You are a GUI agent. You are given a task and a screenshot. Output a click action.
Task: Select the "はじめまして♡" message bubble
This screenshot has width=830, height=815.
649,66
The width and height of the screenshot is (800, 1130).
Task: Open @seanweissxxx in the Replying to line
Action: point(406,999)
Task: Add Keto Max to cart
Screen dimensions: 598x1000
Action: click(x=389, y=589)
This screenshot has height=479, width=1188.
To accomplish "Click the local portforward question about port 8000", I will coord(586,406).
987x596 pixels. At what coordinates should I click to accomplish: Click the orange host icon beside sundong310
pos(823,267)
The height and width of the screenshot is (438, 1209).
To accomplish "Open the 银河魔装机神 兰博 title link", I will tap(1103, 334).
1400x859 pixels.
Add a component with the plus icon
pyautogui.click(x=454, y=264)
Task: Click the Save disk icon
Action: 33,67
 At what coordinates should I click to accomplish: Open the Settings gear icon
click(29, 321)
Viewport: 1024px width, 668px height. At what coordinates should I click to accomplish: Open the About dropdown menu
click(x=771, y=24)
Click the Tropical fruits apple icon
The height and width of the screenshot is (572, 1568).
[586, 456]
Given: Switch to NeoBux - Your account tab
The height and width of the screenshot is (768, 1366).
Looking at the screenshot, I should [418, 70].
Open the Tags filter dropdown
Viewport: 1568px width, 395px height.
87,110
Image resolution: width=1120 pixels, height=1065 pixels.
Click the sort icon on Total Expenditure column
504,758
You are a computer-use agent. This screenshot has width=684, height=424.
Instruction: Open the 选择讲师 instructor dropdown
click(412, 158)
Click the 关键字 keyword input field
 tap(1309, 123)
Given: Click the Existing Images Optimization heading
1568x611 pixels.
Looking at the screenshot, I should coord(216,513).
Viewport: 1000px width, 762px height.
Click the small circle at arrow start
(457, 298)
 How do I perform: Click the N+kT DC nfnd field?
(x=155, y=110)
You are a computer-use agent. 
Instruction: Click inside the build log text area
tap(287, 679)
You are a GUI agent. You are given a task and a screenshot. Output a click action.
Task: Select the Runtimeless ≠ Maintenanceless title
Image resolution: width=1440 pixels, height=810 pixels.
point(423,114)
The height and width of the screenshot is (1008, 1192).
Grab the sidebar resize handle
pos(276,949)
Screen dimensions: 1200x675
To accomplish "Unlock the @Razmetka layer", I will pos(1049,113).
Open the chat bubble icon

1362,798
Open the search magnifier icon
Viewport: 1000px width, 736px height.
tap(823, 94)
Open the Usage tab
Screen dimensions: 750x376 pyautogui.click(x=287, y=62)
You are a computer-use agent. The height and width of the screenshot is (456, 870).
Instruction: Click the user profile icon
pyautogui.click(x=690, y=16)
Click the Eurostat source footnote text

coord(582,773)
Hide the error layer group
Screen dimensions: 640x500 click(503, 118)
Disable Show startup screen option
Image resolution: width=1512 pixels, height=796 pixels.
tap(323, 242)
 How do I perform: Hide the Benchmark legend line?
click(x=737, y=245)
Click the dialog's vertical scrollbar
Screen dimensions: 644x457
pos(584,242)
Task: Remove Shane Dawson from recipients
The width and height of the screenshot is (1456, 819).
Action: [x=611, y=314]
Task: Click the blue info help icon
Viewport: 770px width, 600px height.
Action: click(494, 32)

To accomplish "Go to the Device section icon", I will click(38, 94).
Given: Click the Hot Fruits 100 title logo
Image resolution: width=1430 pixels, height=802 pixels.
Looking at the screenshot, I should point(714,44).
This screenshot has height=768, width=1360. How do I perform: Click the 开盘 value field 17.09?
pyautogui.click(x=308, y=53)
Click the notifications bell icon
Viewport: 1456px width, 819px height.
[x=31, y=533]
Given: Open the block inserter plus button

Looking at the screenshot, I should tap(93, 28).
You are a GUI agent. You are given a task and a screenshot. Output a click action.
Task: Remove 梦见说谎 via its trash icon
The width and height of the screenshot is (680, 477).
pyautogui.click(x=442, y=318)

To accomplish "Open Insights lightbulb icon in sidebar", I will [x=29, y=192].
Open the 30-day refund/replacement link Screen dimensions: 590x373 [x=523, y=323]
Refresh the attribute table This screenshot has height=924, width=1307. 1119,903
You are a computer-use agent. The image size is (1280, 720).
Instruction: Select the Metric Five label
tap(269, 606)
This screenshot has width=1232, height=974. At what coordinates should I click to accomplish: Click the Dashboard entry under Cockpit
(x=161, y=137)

——

### What you are asked to do
A copy of each line above that holds the word "link" is the expected answer.

### Response for this exercise
To accomplish "Open the 银河魔装机神 兰博 title link", I will tap(1103, 334).
Open the 30-day refund/replacement link Screen dimensions: 590x373 [x=523, y=323]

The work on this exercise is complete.